##### Records for processing

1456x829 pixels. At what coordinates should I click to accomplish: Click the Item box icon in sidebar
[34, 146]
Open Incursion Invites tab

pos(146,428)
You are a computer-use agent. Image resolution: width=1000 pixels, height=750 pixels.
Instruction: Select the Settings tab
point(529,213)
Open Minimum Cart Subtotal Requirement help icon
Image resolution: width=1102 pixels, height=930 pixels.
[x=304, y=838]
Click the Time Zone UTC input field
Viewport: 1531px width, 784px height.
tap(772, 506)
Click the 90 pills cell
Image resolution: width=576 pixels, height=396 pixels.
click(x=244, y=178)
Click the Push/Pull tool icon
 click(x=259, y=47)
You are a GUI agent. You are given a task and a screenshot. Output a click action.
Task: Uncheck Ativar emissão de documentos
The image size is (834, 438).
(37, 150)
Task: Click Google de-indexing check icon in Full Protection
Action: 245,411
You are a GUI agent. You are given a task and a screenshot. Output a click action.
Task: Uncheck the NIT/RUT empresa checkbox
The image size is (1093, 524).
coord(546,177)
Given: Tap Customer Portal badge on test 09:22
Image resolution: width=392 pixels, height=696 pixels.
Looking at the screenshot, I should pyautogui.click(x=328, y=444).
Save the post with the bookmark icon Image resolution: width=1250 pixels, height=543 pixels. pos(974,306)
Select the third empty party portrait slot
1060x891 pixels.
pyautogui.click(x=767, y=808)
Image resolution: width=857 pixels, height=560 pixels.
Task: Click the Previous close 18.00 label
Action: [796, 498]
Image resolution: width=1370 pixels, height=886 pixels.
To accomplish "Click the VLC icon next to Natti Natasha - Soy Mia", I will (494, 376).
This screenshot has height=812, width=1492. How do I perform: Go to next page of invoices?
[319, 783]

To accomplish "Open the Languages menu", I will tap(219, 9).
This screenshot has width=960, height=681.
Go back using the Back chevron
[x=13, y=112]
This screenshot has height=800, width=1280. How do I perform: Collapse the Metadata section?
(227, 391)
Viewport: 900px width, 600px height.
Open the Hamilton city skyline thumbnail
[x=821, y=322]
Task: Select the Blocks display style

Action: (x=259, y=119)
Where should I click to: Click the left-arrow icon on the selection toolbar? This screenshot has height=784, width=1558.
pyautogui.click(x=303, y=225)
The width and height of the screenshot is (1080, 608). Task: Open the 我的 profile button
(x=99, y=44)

##########

__Aim of the exercise__
Reproduce every item above verbatim, line for line.

__Solution to the exercise__
1456x829 pixels. At what coordinates should I click to accomplish: Click the Item box icon in sidebar
[34, 146]
Open Incursion Invites tab

pos(146,428)
You are a computer-use agent. Image resolution: width=1000 pixels, height=750 pixels.
Instruction: Select the Settings tab
point(529,213)
Open Minimum Cart Subtotal Requirement help icon
Image resolution: width=1102 pixels, height=930 pixels.
[x=304, y=838]
Click the Time Zone UTC input field
Viewport: 1531px width, 784px height.
tap(772, 506)
Click the 90 pills cell
Image resolution: width=576 pixels, height=396 pixels.
click(x=244, y=178)
Click the Push/Pull tool icon
 click(x=259, y=47)
You are a GUI agent. You are given a task and a screenshot. Output a click action.
Task: Uncheck Ativar emissão de documentos
The image size is (834, 438).
(37, 150)
Task: Click Google de-indexing check icon in Full Protection
Action: 245,411
You are a GUI agent. You are given a task and a screenshot. Output a click action.
Task: Uncheck the NIT/RUT empresa checkbox
The image size is (1093, 524).
coord(546,177)
Given: Tap Customer Portal badge on test 09:22
Image resolution: width=392 pixels, height=696 pixels.
Looking at the screenshot, I should pyautogui.click(x=328, y=444).
Save the post with the bookmark icon Image resolution: width=1250 pixels, height=543 pixels. pos(974,306)
Select the third empty party portrait slot
1060x891 pixels.
pyautogui.click(x=767, y=808)
Image resolution: width=857 pixels, height=560 pixels.
Task: Click the Previous close 18.00 label
Action: [796, 498]
Image resolution: width=1370 pixels, height=886 pixels.
To accomplish "Click the VLC icon next to Natti Natasha - Soy Mia", I will (494, 376).
This screenshot has height=812, width=1492. How do I perform: Go to next page of invoices?
[319, 783]

To accomplish "Open the Languages menu", I will tap(219, 9).
This screenshot has width=960, height=681.
Go back using the Back chevron
[x=13, y=112]
This screenshot has height=800, width=1280. How do I perform: Collapse the Metadata section?
(227, 391)
Viewport: 900px width, 600px height.
Open the Hamilton city skyline thumbnail
[x=821, y=322]
Task: Select the Blocks display style

Action: (x=259, y=119)
Where should I click to: Click the left-arrow icon on the selection toolbar? This screenshot has height=784, width=1558.
pyautogui.click(x=303, y=225)
The width and height of the screenshot is (1080, 608). Task: Open the 我的 profile button
(x=99, y=44)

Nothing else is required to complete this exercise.